◆ DEINE AUFGABE: Wiederhole alle folgenden Datensätze Zeile für Zeile und ohne jede Änderung.

· · · · · · ·

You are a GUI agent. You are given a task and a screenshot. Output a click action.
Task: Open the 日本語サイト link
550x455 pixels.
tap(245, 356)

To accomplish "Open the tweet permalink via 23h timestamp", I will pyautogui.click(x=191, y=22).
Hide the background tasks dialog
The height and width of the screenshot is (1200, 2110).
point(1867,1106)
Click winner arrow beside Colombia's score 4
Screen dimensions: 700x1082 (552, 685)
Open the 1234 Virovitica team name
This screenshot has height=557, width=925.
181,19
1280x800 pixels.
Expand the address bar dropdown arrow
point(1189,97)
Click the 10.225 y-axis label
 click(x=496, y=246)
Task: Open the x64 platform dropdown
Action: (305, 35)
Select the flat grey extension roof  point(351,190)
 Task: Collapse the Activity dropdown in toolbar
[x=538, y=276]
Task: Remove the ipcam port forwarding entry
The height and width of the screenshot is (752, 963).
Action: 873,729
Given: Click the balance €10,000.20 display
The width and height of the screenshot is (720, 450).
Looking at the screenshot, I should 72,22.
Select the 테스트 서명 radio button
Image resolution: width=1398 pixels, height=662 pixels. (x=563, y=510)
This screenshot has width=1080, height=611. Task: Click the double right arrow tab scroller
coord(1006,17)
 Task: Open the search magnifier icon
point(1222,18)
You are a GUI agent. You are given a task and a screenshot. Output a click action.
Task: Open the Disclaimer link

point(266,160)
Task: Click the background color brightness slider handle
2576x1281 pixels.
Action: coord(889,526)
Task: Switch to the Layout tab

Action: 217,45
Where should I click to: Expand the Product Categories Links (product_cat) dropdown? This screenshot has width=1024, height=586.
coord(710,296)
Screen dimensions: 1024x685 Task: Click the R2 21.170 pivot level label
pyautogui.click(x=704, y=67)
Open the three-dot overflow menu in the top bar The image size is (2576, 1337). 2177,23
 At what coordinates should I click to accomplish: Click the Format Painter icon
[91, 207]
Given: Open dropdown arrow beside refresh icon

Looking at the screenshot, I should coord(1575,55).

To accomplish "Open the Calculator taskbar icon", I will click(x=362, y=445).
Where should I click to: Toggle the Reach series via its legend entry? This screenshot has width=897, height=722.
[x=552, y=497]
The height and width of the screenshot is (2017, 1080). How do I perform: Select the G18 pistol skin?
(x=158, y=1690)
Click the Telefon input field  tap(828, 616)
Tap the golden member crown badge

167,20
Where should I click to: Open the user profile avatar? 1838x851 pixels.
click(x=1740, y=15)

· · · · · · ·

◆ ERGEBNIS DER ÜBUNG:
You are a GUI agent. You are given a task and a screenshot. Output a click action.
Task: Open the 日本語サイト link
550x455 pixels.
tap(245, 356)

To accomplish "Open the tweet permalink via 23h timestamp", I will pyautogui.click(x=191, y=22).
Hide the background tasks dialog
The height and width of the screenshot is (1200, 2110).
point(1867,1106)
Click winner arrow beside Colombia's score 4
Screen dimensions: 700x1082 (552, 685)
Open the 1234 Virovitica team name
This screenshot has height=557, width=925.
181,19
1280x800 pixels.
Expand the address bar dropdown arrow
point(1189,97)
Click the 10.225 y-axis label
 click(x=496, y=246)
Task: Open the x64 platform dropdown
Action: (305, 35)
Select the flat grey extension roof  point(351,190)
 Task: Collapse the Activity dropdown in toolbar
[x=538, y=276]
Task: Remove the ipcam port forwarding entry
The height and width of the screenshot is (752, 963).
Action: 873,729
Given: Click the balance €10,000.20 display
The width and height of the screenshot is (720, 450).
Looking at the screenshot, I should 72,22.
Select the 테스트 서명 radio button
Image resolution: width=1398 pixels, height=662 pixels. (x=563, y=510)
This screenshot has width=1080, height=611. Task: Click the double right arrow tab scroller
coord(1006,17)
 Task: Open the search magnifier icon
point(1222,18)
You are a GUI agent. You are given a task and a screenshot. Output a click action.
Task: Open the Disclaimer link

point(266,160)
Task: Click the background color brightness slider handle
2576x1281 pixels.
Action: coord(889,526)
Task: Switch to the Layout tab

Action: 217,45
Where should I click to: Expand the Product Categories Links (product_cat) dropdown? This screenshot has width=1024, height=586.
coord(710,296)
Screen dimensions: 1024x685 Task: Click the R2 21.170 pivot level label
pyautogui.click(x=704, y=67)
Open the three-dot overflow menu in the top bar The image size is (2576, 1337). 2177,23
 At what coordinates should I click to accomplish: Click the Format Painter icon
[91, 207]
Given: Open dropdown arrow beside refresh icon

Looking at the screenshot, I should coord(1575,55).

To accomplish "Open the Calculator taskbar icon", I will click(x=362, y=445).
Where should I click to: Toggle the Reach series via its legend entry? This screenshot has width=897, height=722.
[x=552, y=497]
The height and width of the screenshot is (2017, 1080). How do I perform: Select the G18 pistol skin?
(x=158, y=1690)
Click the Telefon input field  tap(828, 616)
Tap the golden member crown badge

167,20
Where should I click to: Open the user profile avatar? 1838x851 pixels.
click(x=1740, y=15)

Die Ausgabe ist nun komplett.